Religion

Modern Distractions Lead to a Fear of Silence

This essay is part of a series called The Big Ideas, in which writers respond to a single question: What do we fear? You can read more by visiting The Big Ideas series page.

Sometime in 1993, as I walked along a street in my hometown, Carndonagh, County Donegal, Ireland, a car pulled up alongside me, triggering sudden dread. The window came down, and I was met by the dark, inquisitory eyes of my father.

“Why aren’t you at Mass?” he asked.

I see myself, fierce and lean in a Slayer T-shirt, bristling with the rage of the nihilist. I longed to escape the claustrophobic small town and the towering shadow of the Catholic Church. For once I was impelled to tell the truth.

“Look,” I said, “I have no faith. I don’t believe in God anymore and can’t go on with the pretense.”

I was met with an imprisoning silence. But what my father said next astonished me.

“OK,” he replied. “Just don’t tell your mother.”

With those six words, my father set me free to enter the kingdom of the seeker, although at first, I did not seek very much. I had an incendiary’s ire to burn it all down — every institution, religious or otherwise, that sought to control the narrative of meaning or to impose orthodoxy upon my life. Now that I had solved the problem of God, I thought, I could adopt a life of distraction and revelry.

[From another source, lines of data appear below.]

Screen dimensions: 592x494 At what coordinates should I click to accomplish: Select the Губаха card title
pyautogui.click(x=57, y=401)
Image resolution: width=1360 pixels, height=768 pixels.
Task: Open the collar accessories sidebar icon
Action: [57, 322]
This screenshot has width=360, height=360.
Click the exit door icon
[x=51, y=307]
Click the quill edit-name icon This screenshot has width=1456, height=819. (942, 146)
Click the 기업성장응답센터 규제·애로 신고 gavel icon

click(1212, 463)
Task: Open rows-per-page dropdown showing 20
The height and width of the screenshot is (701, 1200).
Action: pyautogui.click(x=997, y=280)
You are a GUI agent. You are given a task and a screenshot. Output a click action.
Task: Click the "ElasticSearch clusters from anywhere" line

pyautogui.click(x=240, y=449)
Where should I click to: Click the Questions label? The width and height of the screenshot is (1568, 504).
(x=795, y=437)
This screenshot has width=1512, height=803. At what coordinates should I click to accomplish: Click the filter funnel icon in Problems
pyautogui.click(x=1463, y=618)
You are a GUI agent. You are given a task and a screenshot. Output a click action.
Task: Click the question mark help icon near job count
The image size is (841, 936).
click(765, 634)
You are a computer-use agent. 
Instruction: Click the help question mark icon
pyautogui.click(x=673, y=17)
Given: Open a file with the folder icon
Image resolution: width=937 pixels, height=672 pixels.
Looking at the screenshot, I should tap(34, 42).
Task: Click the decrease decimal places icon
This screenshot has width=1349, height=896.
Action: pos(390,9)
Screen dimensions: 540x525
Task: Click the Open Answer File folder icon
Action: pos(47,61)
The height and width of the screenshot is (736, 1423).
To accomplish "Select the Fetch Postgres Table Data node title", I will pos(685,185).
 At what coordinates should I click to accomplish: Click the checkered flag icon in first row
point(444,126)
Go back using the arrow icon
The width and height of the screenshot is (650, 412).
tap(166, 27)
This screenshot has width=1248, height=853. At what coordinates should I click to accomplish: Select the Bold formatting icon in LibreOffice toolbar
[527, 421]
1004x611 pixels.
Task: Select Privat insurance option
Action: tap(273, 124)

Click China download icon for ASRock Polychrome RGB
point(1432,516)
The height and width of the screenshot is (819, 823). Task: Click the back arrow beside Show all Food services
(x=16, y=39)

But that young atheist soon recognized his error. Where there is human being, there is human spirit. The feeling of aliveness. The staggering complexity of personhood. The fundamental dignity that each person seeks in a cosmos that cannot know them. And where there is human spirit, there is the pursuit of meaning. If you live in a post-faith world, as many of us do, the question of our intrinsic meaning must be confronted. How are we to define our suffering? What might give our lives significance within an unresponsive universe? To begin this conversation, one must truly encounter the self.

When Robinson Crusoe sets foot upon that desert island, he encounters an essential self that lies outside the cultural and political structures of his time, and is concerned primarily with meaning. Crusoe enters into conversation with his God and the cosmos, and in doing so, comes to know his authentic being. In other words, he becomes an individual. Every one of us — religious, agnostic, atheist or just plain unexamined — has that desert island deep within as an intrinsic part of the mind. You must reach that island by yourself and walk its ragged shores by moonlight. Perhaps at dawn you might build a serviceable hut from the driftwood of ideas that appeals to your postmodern magpie mind that can serve as your house of meaning.

But not everyone comes upon that island nor even knows it is there.

The essential self is calling always for our attention, but its voice is stifled by the slam and tumult of modern life. Its voice cannot be heard amid the babel, and it is silenced entirely before the infinite scroll of the smartphone. I have been meditating for one-third of my life, and this essential self seems to me an aspect of mind that is somehow higher, wheeling soundlessly in a private sky. You must stop and look up in order to find it, although in times of crisis it has been known to swoop down and hoist you off your feet with its talons.

For the generations that came of age in a meaning-hungry 20th century, the problem of the authentic being loomed large within culture. Intellectuals and artists grappled with the problem until it grew passé and perhaps too absurd. Then there came a decentering turn, a time when critical theory catalyzed a politicization of the arts. Today, artists are fixated on the political, and the dominant belief is that all our problems can be solved by and within society. Our search for meaning can of course be shaped and influenced by society, but the problem of meaning remains a desert island problem. Societies that seek to wrest control of meaning from the individual invite totalitarianism or theocracy.

Today, life lived on the hamster wheel of distraction has created an absurdity within the grand absurdity of existence. Many people live with partial minds not even conscious of the problem of meaning. We are no longer alienated from the world, but alienated from ourselves. We should beware a culture that has exchanged meaning for information. When conversation with the essential self grows silent, pathology is invited in. We slouch about at a loss for something we cannot quite explain. A malaise sets in that is despair without the knowledge of despair. Some unseen, unaccountable pain must be assuaged and we grow consumed by anger and cast about for blame. The irrational erupts from within and seeks a target in society. The shadow of the irrational is now everywhere about us.

In his poem “The Second Coming,” William Butler Yeats articulates a metaphysical law about the human condition and warns of what happens to a civilization where the individual loses contact with that essential self of the private sky:

Turning and turning in the widening gyre
The falcon cannot hear the falconer;
Things fall apart; the centre cannot hold;
Mere anarchy is loosed upon the world,
The blood-dimmed tide is loosed…

That which takes wing inside us must come to perch, but that which takes flight in fog and storm grows lost. Deep beneath the vast economic and political failings of our age there lies a spiritual crisis, a tectonic shift beginning to quake and tear at the bedrock of our ethical societies in the West. The modern age has created a religious problem that can no longer be answered by religion, nor can it be addressed by the current faith in techno-science. We live in an age that fears silence and does not contemplate the true cost of this fear.

Paul Lynch is the author of five novels. His latest, “Prophet Song,” won the 2023 Booker Prize.